I love cooking for friends. Especially when we can sit outside and yeah, we entertain much less in the winter.

bhd said...

We much prefer to share meals with friends at home. (Well, when we're feeling sociable, that is.) When we lived in IL we had friends with whom we'd cook: 4 recipes, 2 each couple. One tried and true, one that might have had a technique or ingredient which was foreign to us. Oh, and many, many bottles of champagne. A great evening of trashing a kitchen, eating like kings, and cleaning up together - accompanied by lots of chatter and laughing. Can't beat that.

Crabby McSlacker said...

To be honest, my favorite is home cooking... at someone else's house! I love THAT part of getting together with friends; it's the part where we have to host and clean up the house and shop and cook etc that I'm not as crazy about. Yep, I'm not lying about the McSlacker part.

Lisse said...

I read the Pollan article last weekend and was looking forward to what Ruhlman had to say on the subject.
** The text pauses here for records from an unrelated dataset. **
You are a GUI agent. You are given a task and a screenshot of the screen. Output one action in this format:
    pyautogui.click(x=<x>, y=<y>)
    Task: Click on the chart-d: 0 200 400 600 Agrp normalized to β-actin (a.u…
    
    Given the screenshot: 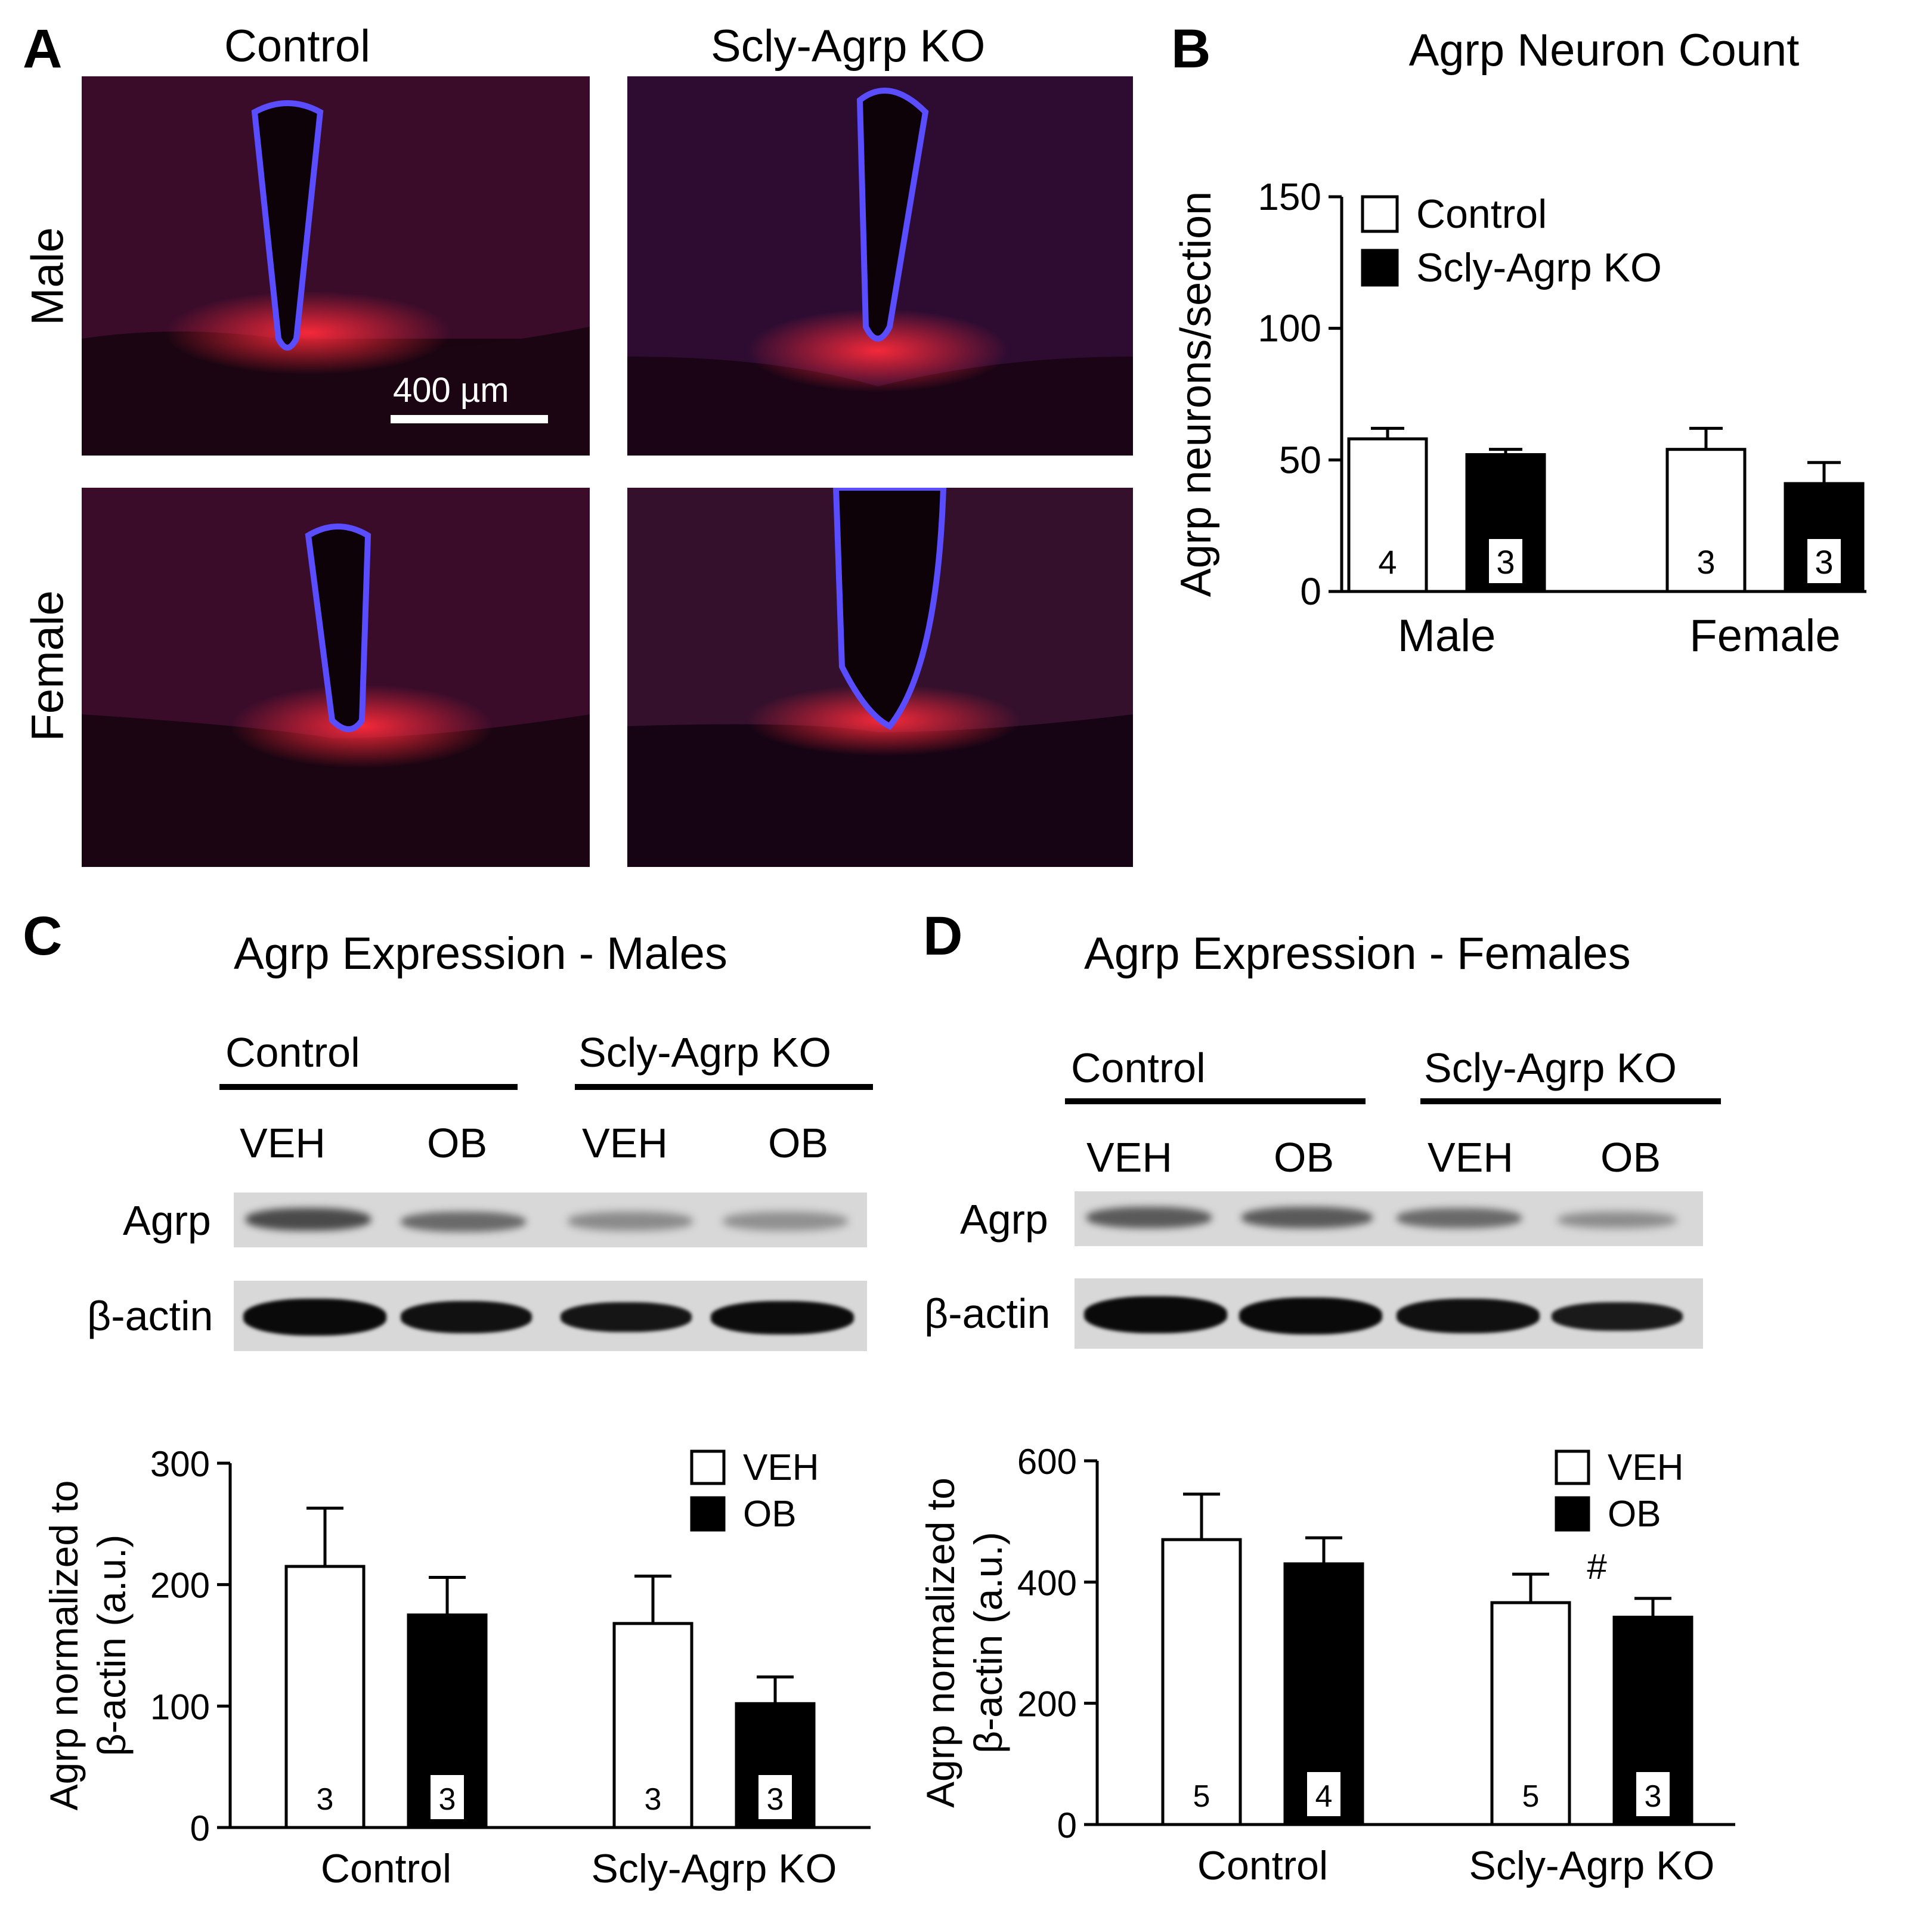 What is the action you would take?
    pyautogui.click(x=1327, y=1665)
I just got to read his post this afternoon.

On my own, I would have come to exactly the opposite conclusion that Pollan did, and so the article really surprised me. One of the reasons I don't hate Rachel Ray is that I sort of consider her like Oprah's book club - at least she's getting people reading/cooking.

But, to answer your question, or not; it depends. I enjoy going out to eat, being waited on, trying new foods I wouldn't make at home, but I also really enjoy cooking with or for my friends.

When we renovated the house, we designed the kitchen with that kind of activity in mind.

winter said...

I prefer meals at home, too. It just feels more personal, more intimate.